The Sound of Freedom

In my opinion it’s gratifying to see and hear one of our military planes flying overhead protecting our freedom. I normally stop what I am doing and gaze into the sky and think about how great our country is, and why I am proud to be an American and a veteran. I guess this view comes from the time when I served our country in different parts of the world protecting some of those same planes. Seeing them up close was always a treat. I was also able to meet and get to personally know some of the outstanding men and women who pilot them and the crews who keep them operating.

Hearing a plane fly over is the “sound of freedom” to me. Sadly, it does not seem that everyone feels that way.

Back in July 2008, I commented about the Montana Congressional delegation coming out against the plan to expand the Powder River Training Complex air training range in Montana. You can read that commentary HERE.

According to a recent story in the Billings Gazette:

The training area, stretching roughly 300 miles between Billings and Bismarck, N.D., would be used by B-1B and B-52 pilots occupying the skies for several hours at a time on weekdays and flying within 500 feet off the ground. With miles of ranches and 66 small airports in or around the flight zone, opponents aren’t in short supply.

It does not appear the Congressional Delegation’s (at least the two senators’) views have changed. The Gazette also reported:

U.S. Sens.
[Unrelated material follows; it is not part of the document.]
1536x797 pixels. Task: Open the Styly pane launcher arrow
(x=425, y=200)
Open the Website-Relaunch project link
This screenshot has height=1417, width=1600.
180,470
Max Baucus and Jon Tester of Montana, who earlier voiced opposition to the flight area because of its potential consequences for small aircraft, confirmed their concerns this week.

It is somewhat comical to hear our congressional delegation tout how hard they are fighting for new military missions for Montana, then proclaim that Montana skies are closed for training – which also probably means they have a placed a black mark on the state with their “Not In My Back Yard” (NIMBY) sign on any future military aircraft missions for Montana.

You can bet the decision makers at the Pentagon see that sign on Montana’s door.

Anyone who knows a thing or two about aircraft missions understands that uncluttered airspace across the Dakotas, Montana, and Wyoming makes a perfect marriage for military air training ranges.

Sure, low-flying military aircraft may have some affect on livestock, and some of the small airports in the area may encounter some delays, but that is a small price to pay to ensure our military personnel can properly and safely train.

Fortunately for the pro-military people in South Dakota, U.S. Senator John Thune (R-SD) gets it. An article in the Rapid City Journal shows he has an understanding of the military that Montana’s delegation lacks:

Sen. John Thune, R-S.D., began pushing for the expansion two years ago and continues to be one of its leading proponents. Thune said this week that the expanded training range could be another way to expand the missions at Ellsworth and strengthen the future of the base.

Expanding and strengthening the future of the base – Thune’s vision and work is something from which the Montana delegation could learn a thing or two.